• _CHECK YOUR UNDERSTANDING_:
1/ In the post about sharing food, reproduce everything from "Baked Sweet Potato" down to "a moment before?".
2/ In the post about sharing food, what breed of dog sits beside the child in the remembered commercial?
3/ Write the next part of the post about sharing food, starting right after its final sentence.

### PASSAGE TO READ

Baked Sweet Potato Falafel

Do you believe in sharing your food? I don’t mean “sharing” in the (laudable) sense of offering your excess tomatoes to an elderly neighbor who can’t grow her own any more, or asking your single, cash-strapped nephew to your holiday feast, or donating part of your groceries to the local shelter; when I say “sharing,” what I mean is this: do you permit your book-club buddy to use the same spoon as you to taste your cherry cheesecake? Do you offer your yoga partner a sip from your Starbucks chai latte, thereby risking some backwash into your cup? Would you offer your friendly office mate a nibble of your glazed tofu even though her fork had already delivered some pasta salad to her own mouth a moment before?

So what I’m really wondering is this: what is your stance on double dipping?

Okay, maybe I’m being too anal about it all. But I just don’t feel comfortable sharing utensils, drinking vessels, or plates of already-sampled food.  I recall once seeing a commercial featuring a quintessentially cute kid–blonde curls, sapphire eyes, impossibly chubby cheeks–seated on a curb while clutching a huge, melty ice cream cone, her loyal Golden Retriever by her side.  Without warning, the dog leaned in and swiped a copious slurp of the ice cream–just like that!  The little Cutie Patootie simply giggled and continued to lick–right over the exact spot where the dog’s tongue had just landed. Ewwwww! I still have no idea what the commercial was advertising–I’ve been frozen at “she’s licking where the dog’s tongue just licked! Ewww! Ewww!” ever since.

Then, of course, there are the couples for whom sharing restaurant meals is a regular ritual. Mr. Bon Vivant might order one dish, Ms. Bonne Vivante another, and they switch halfway through.  Or perhaps Ms BV doth protest too much about not wanting dessert, but then proceeds to consume half of Mr BV’s order (though really, Ms BV can blame it on the wait-person, that fellow who so thoughtfully brought along two spoons with that White Chocolate-Mango-Persimmon Profiterole).

######
### SUPPLIED RECORDS

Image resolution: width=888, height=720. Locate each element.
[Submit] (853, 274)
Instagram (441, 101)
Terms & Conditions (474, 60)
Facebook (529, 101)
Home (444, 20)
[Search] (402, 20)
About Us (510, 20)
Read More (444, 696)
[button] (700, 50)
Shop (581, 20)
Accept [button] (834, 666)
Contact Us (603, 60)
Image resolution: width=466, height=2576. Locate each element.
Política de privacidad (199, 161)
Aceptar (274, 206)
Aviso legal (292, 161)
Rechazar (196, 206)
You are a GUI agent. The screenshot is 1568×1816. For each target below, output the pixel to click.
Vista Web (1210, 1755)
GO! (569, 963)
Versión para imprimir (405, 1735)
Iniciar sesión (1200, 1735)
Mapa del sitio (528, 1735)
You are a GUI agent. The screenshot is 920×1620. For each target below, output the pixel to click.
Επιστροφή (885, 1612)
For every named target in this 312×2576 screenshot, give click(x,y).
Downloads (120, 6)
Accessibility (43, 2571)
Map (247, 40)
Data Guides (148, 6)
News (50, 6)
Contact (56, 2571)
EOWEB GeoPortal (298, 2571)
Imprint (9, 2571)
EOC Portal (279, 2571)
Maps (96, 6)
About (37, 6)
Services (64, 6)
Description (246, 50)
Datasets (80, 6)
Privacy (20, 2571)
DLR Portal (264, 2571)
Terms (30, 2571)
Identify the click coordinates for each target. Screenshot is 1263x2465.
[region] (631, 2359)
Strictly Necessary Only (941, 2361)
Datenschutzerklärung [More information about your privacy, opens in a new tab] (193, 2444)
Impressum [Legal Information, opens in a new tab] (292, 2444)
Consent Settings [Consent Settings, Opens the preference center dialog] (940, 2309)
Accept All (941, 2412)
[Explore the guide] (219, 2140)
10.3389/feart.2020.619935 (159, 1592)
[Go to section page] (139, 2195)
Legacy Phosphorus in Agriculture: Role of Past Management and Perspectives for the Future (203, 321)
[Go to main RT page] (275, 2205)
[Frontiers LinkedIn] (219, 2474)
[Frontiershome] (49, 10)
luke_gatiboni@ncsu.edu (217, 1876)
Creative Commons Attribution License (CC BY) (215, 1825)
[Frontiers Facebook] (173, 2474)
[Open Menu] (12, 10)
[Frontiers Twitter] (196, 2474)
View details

######

• _ANSWERS PROVIDED_:
1/
Baked Sweet Potato Falafel

Do you believe in sharing your food? I don’t mean “sharing” in the (laudable) sense of offering your excess tomatoes to an elderly neighbor who can’t grow her own any more, or asking your single, cash-strapped nephew to your holiday feast, or donating part of your groceries to the local shelter; when I say “sharing,” what I mean is this: do you permit your book-club buddy to use the same spoon as you to taste your cherry cheesecake? Do you offer your yoga partner a sip from your Starbucks chai latte, thereby risking some backwash into your cup? Would you offer your friendly office mate a nibble of your glazed tofu even though her fork had already delivered some pasta salad to her own mouth a moment before?

2/ A Golden Retriever.

3/
When my friend Sterlin and I went on our epic California vacation back in the 70s, we ended up at dinner one night with two Parisians whom we’d met because we overheard them speaking French and (hailing from Montreal ourselves and everything), we actually understood what they were saying and struck up a conversation. Next thing we knew, we were at a restaurant in San Diego, entirely smitten by the two young men (who professed to be medical interns visiting the US as part of a work term to learn about other cultures and increase their ability to help more people in their unending quest to heal the world . . . entirely altruistic, you understand).

Well, when it came time to order dinner, Jean-Marc (the nerdy one, who, as it turned out, liked Sterlin better) insisted he wasn’t hungry, ordering just a coffee.  Phillippe (the suave and sexy one, who, as it turned out, liked me–whoopee!) ordered a full meal. About halfway through, the waitress came by to top up Jean-Marc’s coffee cup.  The moment her back was turned, Jean-Marc slid the cup across to Phillippe, who simultaneously pushed his own half-eaten meal over to  Jean-Marc.  Then J-M proceeded to wolf down his (shared) dinner, while Phillippe sipped on his (shared–and from the same cup, yet!) coffee.  Needless to say, that put the kibosh on any chance of romance for me and the suave Frenchman.

The HH has his own idiosyncratic twist on the “couples sharing” concept. If you were to ask him, he’d insist that he’s opposed to sharing.  When we head to our favorite (read: the only one where I can actually get food I can eat on my wacky diet) Middle Eastern restaurant, I almost always order the same thing: hummus and Israeli Salad (chopped cucumber, tomato, onion in oil/lemon dressing).  The HH orders whatever he darned well pleases, which usually involves a skewer and paschal undertones.  But then my dinner arrives first, and the HH invariably ends up dipping his pita in my hummus (which sounds vaguely naughty for some reason, doesn’t it?).  Last time we dined there, I opted for the falafel balls (again, naughty!) and, as usual, the HH asked if he could try a little sample.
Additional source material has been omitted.